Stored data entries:
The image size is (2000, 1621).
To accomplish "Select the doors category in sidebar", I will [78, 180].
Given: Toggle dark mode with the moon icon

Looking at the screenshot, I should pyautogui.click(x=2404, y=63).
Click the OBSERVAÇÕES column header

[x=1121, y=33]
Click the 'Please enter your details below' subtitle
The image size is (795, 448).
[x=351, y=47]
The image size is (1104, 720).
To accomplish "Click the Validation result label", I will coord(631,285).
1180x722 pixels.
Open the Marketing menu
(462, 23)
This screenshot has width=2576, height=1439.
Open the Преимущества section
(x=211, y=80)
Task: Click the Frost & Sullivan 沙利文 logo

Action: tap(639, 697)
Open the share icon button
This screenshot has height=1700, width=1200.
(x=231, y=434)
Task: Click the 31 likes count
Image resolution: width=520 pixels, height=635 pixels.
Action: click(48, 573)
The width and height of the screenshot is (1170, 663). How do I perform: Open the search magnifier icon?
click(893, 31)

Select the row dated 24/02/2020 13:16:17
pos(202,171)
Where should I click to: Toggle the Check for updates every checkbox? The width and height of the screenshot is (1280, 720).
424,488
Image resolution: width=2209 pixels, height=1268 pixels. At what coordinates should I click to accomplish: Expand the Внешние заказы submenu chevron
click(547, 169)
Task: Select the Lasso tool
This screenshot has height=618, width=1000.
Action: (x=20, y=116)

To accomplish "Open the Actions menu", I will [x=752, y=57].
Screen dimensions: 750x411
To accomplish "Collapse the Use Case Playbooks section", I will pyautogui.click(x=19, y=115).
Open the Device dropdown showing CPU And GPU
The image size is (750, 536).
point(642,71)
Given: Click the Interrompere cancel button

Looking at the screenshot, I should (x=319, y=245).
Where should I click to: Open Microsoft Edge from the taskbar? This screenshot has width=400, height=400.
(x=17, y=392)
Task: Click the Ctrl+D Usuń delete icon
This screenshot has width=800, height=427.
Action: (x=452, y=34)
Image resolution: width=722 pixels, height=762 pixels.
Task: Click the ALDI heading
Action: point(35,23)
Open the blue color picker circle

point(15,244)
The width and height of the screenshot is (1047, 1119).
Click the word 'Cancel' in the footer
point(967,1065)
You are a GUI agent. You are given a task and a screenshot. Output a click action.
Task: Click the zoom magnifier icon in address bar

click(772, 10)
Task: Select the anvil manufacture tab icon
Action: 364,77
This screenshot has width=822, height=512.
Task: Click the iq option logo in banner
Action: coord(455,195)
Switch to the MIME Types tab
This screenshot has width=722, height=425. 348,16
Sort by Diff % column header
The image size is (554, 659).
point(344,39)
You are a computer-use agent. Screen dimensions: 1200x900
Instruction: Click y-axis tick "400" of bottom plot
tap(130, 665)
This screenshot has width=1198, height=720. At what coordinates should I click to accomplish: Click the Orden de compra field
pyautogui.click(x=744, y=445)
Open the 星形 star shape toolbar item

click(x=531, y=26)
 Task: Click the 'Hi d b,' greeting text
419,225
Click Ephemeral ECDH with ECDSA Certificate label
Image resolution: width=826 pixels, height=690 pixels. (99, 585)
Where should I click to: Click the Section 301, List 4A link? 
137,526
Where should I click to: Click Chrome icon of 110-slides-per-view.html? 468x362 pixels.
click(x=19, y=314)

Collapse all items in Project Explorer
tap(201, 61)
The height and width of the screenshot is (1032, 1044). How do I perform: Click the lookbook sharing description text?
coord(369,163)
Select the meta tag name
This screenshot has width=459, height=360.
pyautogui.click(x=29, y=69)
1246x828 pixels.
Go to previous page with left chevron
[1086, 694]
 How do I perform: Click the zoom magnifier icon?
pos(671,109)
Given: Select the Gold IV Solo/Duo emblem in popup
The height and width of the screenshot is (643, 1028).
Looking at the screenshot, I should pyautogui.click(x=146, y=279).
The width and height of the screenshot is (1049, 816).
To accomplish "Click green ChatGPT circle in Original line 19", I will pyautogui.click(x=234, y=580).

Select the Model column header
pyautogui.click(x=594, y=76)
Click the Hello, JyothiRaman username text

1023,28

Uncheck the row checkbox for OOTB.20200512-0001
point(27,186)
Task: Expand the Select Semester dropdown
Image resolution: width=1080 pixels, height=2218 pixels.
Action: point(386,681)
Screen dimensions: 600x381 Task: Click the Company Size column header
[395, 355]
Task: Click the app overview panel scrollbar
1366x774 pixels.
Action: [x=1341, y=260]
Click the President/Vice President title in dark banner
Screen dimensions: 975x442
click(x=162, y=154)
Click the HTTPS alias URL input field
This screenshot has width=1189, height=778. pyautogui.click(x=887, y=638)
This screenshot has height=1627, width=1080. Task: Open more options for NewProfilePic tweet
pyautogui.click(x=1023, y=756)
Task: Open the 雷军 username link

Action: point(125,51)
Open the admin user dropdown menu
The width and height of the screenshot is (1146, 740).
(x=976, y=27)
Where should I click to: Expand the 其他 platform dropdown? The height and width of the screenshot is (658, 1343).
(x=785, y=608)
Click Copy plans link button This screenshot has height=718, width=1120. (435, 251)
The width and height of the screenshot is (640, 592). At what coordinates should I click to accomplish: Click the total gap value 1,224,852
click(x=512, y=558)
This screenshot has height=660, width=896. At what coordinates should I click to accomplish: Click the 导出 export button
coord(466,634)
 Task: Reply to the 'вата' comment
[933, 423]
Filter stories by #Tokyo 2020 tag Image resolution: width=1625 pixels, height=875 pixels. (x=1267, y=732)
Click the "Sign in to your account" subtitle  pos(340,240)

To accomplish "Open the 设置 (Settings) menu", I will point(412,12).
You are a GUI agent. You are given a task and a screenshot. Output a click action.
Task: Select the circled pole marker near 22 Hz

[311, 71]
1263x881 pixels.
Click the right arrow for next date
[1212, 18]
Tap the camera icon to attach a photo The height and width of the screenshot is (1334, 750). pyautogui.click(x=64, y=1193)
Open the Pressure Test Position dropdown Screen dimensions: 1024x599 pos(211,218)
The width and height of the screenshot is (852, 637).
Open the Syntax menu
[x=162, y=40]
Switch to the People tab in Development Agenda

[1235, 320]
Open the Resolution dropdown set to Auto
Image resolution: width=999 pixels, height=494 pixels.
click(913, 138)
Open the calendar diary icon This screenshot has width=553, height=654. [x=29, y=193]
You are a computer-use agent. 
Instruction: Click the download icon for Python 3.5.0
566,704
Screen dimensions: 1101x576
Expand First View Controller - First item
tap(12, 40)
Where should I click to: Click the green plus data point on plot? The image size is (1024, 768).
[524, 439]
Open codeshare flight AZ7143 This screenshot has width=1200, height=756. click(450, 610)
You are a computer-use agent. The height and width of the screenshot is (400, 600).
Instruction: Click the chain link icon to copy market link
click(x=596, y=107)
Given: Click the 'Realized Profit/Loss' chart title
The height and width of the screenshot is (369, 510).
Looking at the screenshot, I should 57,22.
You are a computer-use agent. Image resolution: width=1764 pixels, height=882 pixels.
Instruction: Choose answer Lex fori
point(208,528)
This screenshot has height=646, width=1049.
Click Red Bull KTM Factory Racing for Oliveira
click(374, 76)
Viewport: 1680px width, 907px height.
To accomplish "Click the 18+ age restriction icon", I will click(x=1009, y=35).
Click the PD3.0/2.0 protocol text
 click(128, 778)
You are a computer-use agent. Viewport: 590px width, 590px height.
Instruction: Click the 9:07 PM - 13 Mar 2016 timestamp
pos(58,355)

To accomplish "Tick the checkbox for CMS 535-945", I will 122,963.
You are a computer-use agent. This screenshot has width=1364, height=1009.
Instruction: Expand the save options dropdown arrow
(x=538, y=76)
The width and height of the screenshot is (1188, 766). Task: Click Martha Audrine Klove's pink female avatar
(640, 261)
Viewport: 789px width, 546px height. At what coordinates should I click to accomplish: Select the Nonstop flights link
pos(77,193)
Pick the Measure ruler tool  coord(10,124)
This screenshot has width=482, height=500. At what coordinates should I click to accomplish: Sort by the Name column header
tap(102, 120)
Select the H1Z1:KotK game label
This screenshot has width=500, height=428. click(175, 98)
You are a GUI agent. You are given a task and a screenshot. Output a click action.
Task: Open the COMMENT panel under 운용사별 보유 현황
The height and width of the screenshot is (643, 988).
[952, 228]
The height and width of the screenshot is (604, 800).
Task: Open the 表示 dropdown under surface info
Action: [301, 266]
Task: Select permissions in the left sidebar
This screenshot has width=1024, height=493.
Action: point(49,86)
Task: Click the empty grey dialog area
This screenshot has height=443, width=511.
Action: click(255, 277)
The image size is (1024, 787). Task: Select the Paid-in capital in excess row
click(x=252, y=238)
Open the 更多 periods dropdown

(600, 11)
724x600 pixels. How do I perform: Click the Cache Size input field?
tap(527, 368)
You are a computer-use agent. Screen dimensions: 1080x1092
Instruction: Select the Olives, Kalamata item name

- [Work to be completed]:
From the entries above, give again exactly the lines running from the line with "Task: Click the Ctrl+D Usuń delete icon" to the line with "Given: Select the"; include both of those lines.

- [Exercise response]:
Task: Click the Ctrl+D Usuń delete icon
This screenshot has width=800, height=427.
Action: (x=452, y=34)
Image resolution: width=722 pixels, height=762 pixels.
Task: Click the ALDI heading
Action: point(35,23)
Open the blue color picker circle

point(15,244)
The width and height of the screenshot is (1047, 1119).
Click the word 'Cancel' in the footer
point(967,1065)
You are a GUI agent. You are given a task and a screenshot. Output a click action.
Task: Click the zoom magnifier icon in address bar

click(772, 10)
Task: Select the anvil manufacture tab icon
Action: 364,77
This screenshot has width=822, height=512.
Task: Click the iq option logo in banner
Action: coord(455,195)
Switch to the MIME Types tab
This screenshot has width=722, height=425. 348,16
Sort by Diff % column header
The image size is (554, 659).
point(344,39)
You are a computer-use agent. Screen dimensions: 1200x900
Instruction: Click y-axis tick "400" of bottom plot
tap(130, 665)
This screenshot has width=1198, height=720. At what coordinates should I click to accomplish: Click the Orden de compra field
pyautogui.click(x=744, y=445)
Open the 星形 star shape toolbar item

click(x=531, y=26)
 Task: Click the 'Hi d b,' greeting text
419,225
Click Ephemeral ECDH with ECDSA Certificate label
Image resolution: width=826 pixels, height=690 pixels. (99, 585)
Where should I click to: Click the Section 301, List 4A link? 
137,526
Where should I click to: Click Chrome icon of 110-slides-per-view.html? 468x362 pixels.
click(x=19, y=314)

Collapse all items in Project Explorer
tap(201, 61)
The height and width of the screenshot is (1032, 1044). How do I perform: Click the lookbook sharing description text?
coord(369,163)
Select the meta tag name
This screenshot has width=459, height=360.
pyautogui.click(x=29, y=69)
1246x828 pixels.
Go to previous page with left chevron
[1086, 694]
 How do I perform: Click the zoom magnifier icon?
pos(671,109)
Given: Select the Gold IV Solo/Duo emblem in popup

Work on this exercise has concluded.